矢吹君の告白と、琴美の発言に、私は顔を上げることが出来ず俯いたままだ。
ふと隣にいた美子に、目で助けを求めた。
いつもなら、優しく声を掛けてくれる美子が、浮かない顔をし視線を合わせようとしない。
『あーあ、アイツのせいで、バーベキューが台無しだな。優香が好きだなんて、みんなの前で告白するなんて、サイテーだよ。俺がいるのに、優香と付き合えると思ってんの?』
空気が読めないのは、かめなしさんの方だよ。
松野君の乾杯の音頭で、みんなはビールを飲みバーベキューを堪能する。
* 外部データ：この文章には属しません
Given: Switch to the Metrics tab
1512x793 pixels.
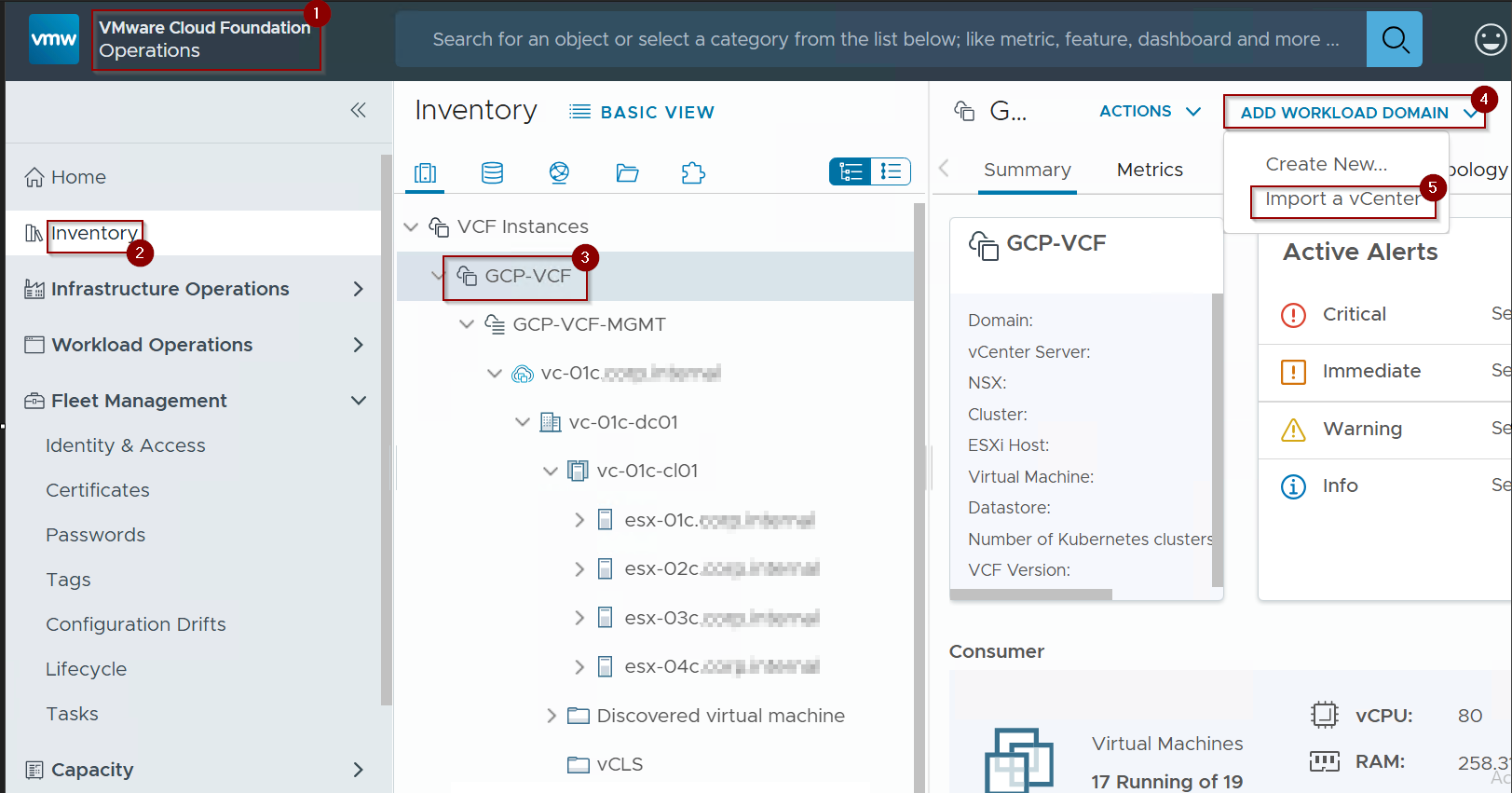Looking at the screenshot, I should coord(1150,170).
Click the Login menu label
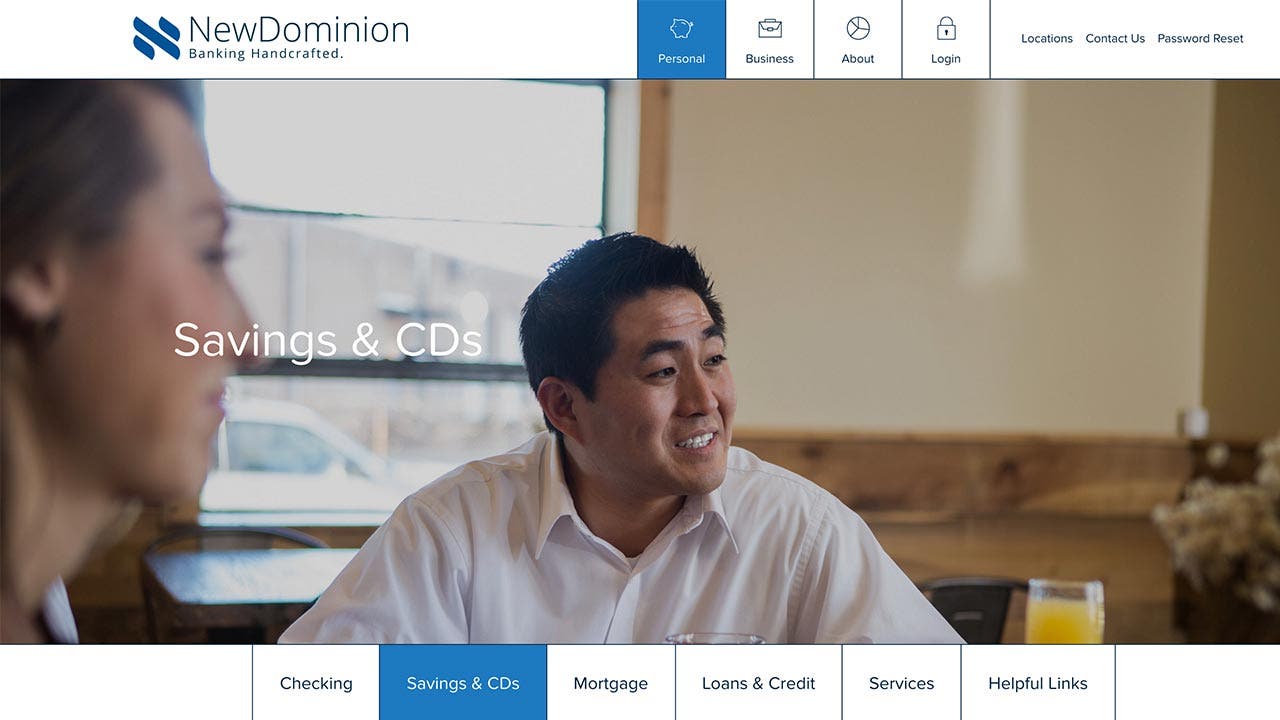 [946, 59]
アルコールが弱い恵太が、次々とビールを空にする。
矢吹君が私の傍に来て、「ごめん」って小声で呟いた。
「私こそ、イヤな思いをさせてごめんね。恵太と同じテントで大丈夫?」
「大丈夫だよ。もう喧嘩はしないから」
矢吹君と初めてのキャンプ、ビールが何倍も苦く感じられた。
――バーベキューを終え、険悪だったムードが、小さな子供達と一匹の猫により徐々に和む。
子供と小動物は、それだけで癒される。
かめなしさんの正体が見えている私以外は……。